You'll also need shackles, pulley blocks, at least one extension cable, line dampener, tree saver straps, and a good working knowledge of how to properly rig for a pull. You may also want a land anchor in case there is nothing close enough for you to hook up to. You'll easily spend half as much on rigging as you will for the winch.

Go to youtube and search for "winch cable break". Steel winch cables store a lot of energy when loaded and are easily capable of killing a person. Synthetic winch line costs a lot more, but it's stronger, lighter, and doesn't store energy like steel. As an example, my winch holds 150 feet of 5/16" cable. That length of steel cable weighs about 27 pounds. The same length of 5/16" synthetic weighs about 4 pounds. Break strength for 5/16" steel cable is 9,800 pounds versus 12,300 pounds for synthetic of the same size.

Edit: Don't do any of the things in this video.


----------



## Fn/Form (Nov 6, 2008)

A way to carry/fill extra fuel with relative speed.

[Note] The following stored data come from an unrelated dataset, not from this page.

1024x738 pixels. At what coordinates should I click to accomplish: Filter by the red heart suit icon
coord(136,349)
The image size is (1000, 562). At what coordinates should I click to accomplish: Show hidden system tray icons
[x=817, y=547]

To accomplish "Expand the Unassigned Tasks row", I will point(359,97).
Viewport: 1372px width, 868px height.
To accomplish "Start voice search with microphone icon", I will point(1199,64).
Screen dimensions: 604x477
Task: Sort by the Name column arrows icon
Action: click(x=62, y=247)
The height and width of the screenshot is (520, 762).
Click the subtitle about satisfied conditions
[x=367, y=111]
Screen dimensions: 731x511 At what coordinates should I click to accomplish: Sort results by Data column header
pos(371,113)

The less obvious, the better.

Ability to quickly change spare tire--with a 2nd full-size spare in reserve--in soft ground. A quality 12V impact driver is awesome, plus blocks for extending jack height or spreading ground loading.

Flat-fix + speedy air compressor.

Practice on best way to drive over curbs, medians, thru ditches, etc. without damaging the truck. Scan underneath and try to protect brake lines, e-brake, fuel, critical electrical (fuel pump power), etc.

IMO, the best comms capabilities are radios build to mil-std (even if not military) and magnet mount antennas. Slap another mag mount on the roof if the antenna is damaged. But be careful where you run the antenna cables--a solid roof snag can turn it into a noose.

Spare parts--everything from alternator to spare battery that only charges (inline diode). 

Rear hitch with cargo carrier. Roof cargo carrier.


----------